[Stored data]
===

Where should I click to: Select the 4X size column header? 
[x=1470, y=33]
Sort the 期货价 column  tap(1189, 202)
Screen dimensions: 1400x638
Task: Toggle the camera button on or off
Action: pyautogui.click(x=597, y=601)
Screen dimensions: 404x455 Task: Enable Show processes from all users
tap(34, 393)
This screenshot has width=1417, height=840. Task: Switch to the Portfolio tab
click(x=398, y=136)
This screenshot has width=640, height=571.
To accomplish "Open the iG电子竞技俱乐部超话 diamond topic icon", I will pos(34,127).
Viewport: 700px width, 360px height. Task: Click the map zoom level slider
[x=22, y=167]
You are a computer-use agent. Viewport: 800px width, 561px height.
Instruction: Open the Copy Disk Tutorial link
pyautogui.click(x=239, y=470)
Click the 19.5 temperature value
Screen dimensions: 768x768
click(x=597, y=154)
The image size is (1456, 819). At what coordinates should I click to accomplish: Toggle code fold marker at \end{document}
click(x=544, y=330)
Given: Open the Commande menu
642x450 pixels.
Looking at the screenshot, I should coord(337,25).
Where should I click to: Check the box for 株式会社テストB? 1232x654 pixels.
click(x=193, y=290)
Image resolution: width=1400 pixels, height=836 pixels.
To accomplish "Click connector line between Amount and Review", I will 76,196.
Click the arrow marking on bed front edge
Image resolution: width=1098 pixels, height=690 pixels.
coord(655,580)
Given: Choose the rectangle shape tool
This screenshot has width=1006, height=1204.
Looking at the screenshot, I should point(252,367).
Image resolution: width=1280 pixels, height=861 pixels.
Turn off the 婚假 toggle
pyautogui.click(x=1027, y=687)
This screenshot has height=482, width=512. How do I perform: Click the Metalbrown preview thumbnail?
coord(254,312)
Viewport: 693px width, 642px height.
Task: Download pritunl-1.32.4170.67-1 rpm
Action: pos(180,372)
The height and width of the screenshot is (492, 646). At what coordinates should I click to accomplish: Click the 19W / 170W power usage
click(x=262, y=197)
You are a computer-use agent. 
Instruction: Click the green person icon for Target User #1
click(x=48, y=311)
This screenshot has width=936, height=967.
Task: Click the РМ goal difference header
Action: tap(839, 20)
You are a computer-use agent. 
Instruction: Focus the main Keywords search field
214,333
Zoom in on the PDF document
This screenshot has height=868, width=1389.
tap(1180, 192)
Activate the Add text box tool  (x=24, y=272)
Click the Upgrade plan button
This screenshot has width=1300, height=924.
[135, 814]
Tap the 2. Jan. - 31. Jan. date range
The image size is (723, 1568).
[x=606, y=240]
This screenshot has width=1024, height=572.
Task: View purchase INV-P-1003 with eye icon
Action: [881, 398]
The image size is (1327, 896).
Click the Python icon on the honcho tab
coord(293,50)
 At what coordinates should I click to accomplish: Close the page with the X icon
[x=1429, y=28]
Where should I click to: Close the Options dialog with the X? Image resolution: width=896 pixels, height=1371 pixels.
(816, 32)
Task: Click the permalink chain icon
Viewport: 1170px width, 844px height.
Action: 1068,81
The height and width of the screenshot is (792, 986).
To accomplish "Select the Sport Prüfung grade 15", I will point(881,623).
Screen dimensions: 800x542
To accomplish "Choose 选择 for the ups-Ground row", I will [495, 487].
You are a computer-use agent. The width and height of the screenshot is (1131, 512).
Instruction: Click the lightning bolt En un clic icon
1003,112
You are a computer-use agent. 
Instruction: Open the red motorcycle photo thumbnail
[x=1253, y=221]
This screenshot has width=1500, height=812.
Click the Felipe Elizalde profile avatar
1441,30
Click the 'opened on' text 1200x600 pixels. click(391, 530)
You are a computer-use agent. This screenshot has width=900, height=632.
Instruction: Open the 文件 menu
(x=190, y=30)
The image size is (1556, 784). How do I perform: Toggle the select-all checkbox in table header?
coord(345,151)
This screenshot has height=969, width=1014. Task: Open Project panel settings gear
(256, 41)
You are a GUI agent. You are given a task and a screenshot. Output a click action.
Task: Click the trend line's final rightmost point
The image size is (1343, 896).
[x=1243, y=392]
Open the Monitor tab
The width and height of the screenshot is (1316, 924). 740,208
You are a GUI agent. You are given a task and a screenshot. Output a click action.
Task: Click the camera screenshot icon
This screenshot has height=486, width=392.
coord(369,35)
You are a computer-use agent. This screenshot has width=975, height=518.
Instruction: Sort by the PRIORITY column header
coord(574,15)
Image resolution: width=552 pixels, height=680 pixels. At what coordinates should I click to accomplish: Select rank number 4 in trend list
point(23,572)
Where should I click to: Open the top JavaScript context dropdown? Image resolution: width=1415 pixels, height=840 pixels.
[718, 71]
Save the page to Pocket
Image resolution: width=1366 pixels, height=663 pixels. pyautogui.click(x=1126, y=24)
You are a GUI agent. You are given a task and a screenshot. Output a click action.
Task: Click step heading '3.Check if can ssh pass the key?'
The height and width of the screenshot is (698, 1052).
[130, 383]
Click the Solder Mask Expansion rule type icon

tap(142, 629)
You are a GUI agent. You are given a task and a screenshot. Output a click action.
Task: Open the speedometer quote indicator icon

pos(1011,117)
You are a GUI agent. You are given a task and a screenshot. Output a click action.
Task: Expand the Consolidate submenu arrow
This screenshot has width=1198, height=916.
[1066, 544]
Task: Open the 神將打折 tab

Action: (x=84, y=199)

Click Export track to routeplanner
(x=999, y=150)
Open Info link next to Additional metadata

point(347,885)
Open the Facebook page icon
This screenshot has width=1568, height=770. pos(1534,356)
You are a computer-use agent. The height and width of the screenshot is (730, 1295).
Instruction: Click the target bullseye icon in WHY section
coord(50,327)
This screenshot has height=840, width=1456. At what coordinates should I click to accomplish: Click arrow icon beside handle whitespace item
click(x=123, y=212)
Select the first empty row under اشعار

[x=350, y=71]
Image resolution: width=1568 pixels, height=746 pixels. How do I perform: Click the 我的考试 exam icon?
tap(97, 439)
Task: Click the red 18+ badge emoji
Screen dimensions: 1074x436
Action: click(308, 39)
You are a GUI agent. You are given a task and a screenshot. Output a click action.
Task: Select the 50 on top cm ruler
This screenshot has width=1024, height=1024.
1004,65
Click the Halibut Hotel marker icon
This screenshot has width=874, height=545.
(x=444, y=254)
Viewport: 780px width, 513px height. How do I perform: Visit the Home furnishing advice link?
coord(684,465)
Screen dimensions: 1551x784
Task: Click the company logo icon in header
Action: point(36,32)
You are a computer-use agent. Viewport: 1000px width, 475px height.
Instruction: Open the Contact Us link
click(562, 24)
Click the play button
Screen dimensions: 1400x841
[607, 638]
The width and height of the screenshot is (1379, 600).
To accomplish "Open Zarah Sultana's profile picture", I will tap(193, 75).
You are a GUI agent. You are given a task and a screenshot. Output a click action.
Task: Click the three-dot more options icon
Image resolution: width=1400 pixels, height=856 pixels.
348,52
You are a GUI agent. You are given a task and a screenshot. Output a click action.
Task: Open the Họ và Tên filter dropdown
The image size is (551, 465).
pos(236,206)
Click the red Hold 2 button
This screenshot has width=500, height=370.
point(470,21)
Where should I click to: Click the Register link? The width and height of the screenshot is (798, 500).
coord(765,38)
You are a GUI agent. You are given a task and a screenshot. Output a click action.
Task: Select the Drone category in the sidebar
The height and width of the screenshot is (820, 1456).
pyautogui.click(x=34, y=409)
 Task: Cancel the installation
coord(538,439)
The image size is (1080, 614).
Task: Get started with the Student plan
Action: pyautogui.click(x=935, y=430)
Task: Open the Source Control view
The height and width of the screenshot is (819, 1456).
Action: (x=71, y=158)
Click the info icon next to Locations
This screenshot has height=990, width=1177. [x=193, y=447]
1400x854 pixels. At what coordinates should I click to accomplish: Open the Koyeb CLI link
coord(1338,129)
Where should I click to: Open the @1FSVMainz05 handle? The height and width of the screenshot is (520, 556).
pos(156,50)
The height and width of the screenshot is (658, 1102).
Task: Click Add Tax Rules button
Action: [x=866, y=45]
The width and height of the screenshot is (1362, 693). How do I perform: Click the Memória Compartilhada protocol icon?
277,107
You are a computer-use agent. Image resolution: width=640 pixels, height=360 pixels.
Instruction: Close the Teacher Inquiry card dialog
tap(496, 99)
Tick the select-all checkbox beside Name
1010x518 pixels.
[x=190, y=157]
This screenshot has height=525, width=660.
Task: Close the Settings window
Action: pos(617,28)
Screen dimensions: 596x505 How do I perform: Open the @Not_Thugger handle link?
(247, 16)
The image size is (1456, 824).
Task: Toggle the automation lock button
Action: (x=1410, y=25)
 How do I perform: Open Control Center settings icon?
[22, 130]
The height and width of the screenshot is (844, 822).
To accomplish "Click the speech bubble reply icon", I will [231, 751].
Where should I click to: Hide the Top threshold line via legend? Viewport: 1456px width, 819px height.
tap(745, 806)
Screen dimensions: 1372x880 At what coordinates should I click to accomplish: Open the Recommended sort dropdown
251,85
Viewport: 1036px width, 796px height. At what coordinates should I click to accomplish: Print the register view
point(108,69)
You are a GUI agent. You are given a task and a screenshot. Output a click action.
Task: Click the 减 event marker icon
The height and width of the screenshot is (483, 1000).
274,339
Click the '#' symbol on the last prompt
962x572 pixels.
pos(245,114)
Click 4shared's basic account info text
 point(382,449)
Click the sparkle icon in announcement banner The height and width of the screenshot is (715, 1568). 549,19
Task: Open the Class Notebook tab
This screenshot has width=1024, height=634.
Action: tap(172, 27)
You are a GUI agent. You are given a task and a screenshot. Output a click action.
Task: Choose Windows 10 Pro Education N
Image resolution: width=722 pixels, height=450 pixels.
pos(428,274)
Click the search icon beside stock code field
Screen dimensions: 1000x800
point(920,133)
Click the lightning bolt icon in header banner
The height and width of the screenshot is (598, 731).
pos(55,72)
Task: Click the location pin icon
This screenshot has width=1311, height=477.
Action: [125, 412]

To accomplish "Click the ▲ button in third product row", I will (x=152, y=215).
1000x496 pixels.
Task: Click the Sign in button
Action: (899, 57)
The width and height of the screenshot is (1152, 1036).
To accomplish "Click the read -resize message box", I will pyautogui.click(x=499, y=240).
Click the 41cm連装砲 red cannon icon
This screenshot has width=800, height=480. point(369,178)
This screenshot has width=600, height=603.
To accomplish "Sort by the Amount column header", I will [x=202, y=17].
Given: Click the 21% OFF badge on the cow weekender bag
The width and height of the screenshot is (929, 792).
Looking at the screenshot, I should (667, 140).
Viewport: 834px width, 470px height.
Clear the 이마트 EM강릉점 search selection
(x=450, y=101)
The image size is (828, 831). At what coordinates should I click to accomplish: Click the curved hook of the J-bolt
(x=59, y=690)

===

◆ **Exercise goal**
Arrange the records from the line with "The width and height of the screenshot is (1362, 693)." to the line with "tap(496, 99)" as a Markdown table with the columns Row and Line, leaving out any blank lines.

◆ **Response to this task**
| Row | Line |
|---|---|
| 1 | The width and height of the screenshot is (1362, 693). How do I perform: Click the Memória Compartilhada protocol icon? |
| 2 | 277,107 |
| 3 | You are a computer-use agent. Image resolution: width=640 pixels, height=360 pixels. |
| 4 | Instruction: Close the Teacher Inquiry card dialog |
| 5 | tap(496, 99) |